I danced like I was 1/2 my age, appropriately enough with people about 1/2 my age, and out-danced them.
And I was better dressed by any measure than any other man in the bar.
Of course, because I’d let the holidays interfere with my fasting schedule I came down with a cold ON TOP of the hangover (hangovers are an essential part of drinking, you have to pay for the enjoyment). Which means we didn’t get to the gym yesterday, but we did today. I was finishing a fast (which seems to lessen the severity of the colds) so I wasn’t able to swim very far (and the cold didn’t help with that either), but at least I did it. And the volcano…I mean my daughter likes playing in the pool.
amba said,
January 2, 2010 at 9:02 pm
I danced like I was 1/2 my age, appropriately enough with people about 1/2 my age, and out-danced them.
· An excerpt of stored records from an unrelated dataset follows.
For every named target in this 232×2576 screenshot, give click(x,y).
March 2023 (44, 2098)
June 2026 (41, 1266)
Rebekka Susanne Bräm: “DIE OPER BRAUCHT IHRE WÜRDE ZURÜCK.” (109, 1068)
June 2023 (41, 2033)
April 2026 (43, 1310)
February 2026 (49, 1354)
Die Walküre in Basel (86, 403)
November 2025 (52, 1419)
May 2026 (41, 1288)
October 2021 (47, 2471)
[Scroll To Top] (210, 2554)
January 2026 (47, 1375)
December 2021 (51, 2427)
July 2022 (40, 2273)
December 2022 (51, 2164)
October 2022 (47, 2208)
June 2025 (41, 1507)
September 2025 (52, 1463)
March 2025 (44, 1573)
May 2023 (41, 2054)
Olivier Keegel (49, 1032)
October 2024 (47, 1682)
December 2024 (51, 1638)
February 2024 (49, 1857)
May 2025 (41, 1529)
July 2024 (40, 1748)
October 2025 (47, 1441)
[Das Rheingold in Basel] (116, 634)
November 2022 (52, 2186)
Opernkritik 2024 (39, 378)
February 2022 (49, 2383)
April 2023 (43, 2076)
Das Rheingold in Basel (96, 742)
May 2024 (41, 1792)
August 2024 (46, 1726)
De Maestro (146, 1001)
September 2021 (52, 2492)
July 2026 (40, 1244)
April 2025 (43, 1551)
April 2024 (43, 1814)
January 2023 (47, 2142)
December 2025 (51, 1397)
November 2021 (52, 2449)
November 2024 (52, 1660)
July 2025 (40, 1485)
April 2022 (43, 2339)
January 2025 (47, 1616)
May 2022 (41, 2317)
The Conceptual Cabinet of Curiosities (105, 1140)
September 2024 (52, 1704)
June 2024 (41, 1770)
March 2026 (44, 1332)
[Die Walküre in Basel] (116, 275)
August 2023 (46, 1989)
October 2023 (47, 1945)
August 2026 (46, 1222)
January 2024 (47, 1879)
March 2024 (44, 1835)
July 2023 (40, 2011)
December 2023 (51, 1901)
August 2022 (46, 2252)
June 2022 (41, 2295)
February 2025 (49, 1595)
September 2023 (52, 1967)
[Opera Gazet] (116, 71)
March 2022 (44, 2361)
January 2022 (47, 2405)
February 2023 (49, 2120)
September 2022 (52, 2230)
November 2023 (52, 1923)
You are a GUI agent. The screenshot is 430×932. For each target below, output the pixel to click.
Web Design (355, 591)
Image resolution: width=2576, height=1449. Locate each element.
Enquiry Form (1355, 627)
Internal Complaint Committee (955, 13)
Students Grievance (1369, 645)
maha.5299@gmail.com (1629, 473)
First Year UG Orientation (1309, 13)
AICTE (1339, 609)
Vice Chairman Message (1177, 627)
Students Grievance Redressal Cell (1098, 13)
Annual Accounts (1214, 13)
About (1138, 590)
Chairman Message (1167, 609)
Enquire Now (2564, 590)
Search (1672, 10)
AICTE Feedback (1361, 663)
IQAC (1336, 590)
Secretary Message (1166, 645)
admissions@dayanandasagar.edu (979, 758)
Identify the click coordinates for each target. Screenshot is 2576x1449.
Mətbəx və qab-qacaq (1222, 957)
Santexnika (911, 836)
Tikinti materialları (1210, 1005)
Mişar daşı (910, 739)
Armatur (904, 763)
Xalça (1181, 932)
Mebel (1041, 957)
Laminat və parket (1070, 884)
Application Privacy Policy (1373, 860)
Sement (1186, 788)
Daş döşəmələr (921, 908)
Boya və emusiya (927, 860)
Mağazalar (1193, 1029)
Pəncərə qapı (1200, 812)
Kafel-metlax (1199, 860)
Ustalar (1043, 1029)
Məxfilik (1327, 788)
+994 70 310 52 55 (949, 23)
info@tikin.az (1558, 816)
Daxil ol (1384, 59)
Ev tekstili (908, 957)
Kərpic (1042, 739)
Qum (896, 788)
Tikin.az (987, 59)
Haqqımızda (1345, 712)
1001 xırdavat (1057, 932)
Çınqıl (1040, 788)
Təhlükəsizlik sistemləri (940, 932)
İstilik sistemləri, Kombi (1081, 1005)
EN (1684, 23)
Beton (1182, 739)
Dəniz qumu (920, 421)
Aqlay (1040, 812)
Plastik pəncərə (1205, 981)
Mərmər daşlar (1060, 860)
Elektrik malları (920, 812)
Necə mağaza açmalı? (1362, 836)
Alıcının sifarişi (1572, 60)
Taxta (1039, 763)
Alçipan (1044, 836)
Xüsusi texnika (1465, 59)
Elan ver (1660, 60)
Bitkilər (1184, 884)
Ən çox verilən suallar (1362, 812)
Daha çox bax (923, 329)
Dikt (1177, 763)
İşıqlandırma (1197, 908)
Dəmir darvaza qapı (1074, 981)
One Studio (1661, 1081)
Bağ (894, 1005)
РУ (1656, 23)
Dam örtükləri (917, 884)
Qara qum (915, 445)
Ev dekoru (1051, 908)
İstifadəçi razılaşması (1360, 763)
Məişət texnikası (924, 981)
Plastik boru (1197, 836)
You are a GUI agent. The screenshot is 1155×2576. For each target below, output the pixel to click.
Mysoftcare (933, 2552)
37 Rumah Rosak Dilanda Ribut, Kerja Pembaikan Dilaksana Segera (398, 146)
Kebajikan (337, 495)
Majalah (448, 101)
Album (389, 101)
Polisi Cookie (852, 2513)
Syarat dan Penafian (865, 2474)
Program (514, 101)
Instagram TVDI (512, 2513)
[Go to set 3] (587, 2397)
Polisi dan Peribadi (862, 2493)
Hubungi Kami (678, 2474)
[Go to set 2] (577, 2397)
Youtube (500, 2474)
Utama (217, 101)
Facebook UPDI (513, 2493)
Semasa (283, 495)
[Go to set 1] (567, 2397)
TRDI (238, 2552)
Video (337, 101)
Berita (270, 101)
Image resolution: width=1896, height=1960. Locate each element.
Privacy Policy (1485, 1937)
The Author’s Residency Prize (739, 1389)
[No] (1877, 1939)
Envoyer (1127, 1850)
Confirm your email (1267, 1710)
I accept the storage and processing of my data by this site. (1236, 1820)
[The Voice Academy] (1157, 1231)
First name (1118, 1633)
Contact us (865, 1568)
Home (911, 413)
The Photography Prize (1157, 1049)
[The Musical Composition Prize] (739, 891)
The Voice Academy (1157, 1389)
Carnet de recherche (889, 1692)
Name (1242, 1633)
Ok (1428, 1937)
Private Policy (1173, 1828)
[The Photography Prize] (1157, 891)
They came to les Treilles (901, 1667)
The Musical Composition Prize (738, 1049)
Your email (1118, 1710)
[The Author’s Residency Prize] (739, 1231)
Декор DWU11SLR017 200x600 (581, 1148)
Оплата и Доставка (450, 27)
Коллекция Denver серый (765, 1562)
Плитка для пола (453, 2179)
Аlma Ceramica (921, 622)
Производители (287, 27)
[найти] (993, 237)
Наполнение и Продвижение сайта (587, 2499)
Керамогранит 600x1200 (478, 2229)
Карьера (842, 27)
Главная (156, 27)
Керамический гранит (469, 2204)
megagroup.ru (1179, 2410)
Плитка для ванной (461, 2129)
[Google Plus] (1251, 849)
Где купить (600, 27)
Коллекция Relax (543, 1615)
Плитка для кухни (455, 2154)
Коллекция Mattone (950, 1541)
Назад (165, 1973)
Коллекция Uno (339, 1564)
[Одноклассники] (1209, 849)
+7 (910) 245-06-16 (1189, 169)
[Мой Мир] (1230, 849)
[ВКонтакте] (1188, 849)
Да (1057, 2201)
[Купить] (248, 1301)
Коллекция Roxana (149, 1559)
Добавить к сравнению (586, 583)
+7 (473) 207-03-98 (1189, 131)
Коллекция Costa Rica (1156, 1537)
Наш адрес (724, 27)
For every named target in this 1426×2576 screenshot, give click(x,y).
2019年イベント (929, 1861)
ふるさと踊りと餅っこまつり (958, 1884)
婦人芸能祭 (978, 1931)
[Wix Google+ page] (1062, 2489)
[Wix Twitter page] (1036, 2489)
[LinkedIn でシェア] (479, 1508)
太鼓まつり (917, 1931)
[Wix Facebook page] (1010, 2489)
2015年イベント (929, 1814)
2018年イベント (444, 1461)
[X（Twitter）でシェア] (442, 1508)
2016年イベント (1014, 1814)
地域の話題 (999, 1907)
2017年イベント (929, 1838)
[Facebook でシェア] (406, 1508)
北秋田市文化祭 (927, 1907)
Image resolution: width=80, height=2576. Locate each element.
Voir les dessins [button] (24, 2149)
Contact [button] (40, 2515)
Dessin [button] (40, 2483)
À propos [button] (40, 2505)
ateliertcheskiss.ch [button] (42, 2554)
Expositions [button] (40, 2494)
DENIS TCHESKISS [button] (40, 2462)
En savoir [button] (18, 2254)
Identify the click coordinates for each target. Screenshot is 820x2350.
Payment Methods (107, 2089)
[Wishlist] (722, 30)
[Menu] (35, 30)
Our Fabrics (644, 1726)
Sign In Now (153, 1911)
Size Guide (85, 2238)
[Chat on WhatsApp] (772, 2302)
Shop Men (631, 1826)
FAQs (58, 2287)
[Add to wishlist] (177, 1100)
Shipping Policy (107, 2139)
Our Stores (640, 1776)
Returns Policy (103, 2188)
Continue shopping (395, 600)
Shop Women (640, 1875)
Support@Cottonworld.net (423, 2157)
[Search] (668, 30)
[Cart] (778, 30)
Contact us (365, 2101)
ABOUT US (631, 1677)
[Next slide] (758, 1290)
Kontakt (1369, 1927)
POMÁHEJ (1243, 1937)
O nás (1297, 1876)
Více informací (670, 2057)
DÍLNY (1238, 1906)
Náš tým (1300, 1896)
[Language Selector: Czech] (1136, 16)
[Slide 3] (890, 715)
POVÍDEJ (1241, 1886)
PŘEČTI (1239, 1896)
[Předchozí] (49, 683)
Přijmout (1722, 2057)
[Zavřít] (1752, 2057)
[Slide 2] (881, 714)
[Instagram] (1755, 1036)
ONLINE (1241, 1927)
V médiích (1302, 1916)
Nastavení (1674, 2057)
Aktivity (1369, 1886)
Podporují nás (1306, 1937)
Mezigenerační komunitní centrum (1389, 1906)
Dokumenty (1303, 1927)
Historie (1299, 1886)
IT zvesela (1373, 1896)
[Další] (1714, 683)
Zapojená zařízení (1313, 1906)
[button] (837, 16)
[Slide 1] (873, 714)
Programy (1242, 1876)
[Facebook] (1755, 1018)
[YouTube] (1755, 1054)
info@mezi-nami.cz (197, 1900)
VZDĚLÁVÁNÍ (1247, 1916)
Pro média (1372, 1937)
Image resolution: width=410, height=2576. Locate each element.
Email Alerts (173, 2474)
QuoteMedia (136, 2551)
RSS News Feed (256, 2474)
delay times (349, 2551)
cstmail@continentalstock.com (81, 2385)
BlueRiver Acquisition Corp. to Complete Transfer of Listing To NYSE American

Precisely that is one of my favorite things to do. I’m jealous.
I got off without the hangover this year. Should I be worried?
amba said,
January 2, 2010 at 9:03 pm
BTW … how often do you fast? It’s said to be good for life extension. May also have something to do with the dancing.
William O. B'Livion said,
January 3, 2010 at 1:56 am
I try to fast twice a week.
It’s probably not in and of itself causing any life extension, what fasting/caloric restriction triggers in mice and other “lower” animals homo-sapiens already have.
The dancing is just something I’ve always done when the music was appropriate, I’m more of a punk/goth musically (and in other ways) so I can’t dance to Billy Joel or Garth Brooks.
As to getting off without the hangover, were you drunk enough to deserve it? Sometimes you get win, sometimes the liquor does. Strong drink is a mocker.
amba12 said,
January 3, 2010 at 8:21 am
Two-thirds of a bottle of cheap, but dry, champagne. I woke up feeling like I’d been at Canyon Ranch Spa. Without the muscle pain from unaccustomed yoga.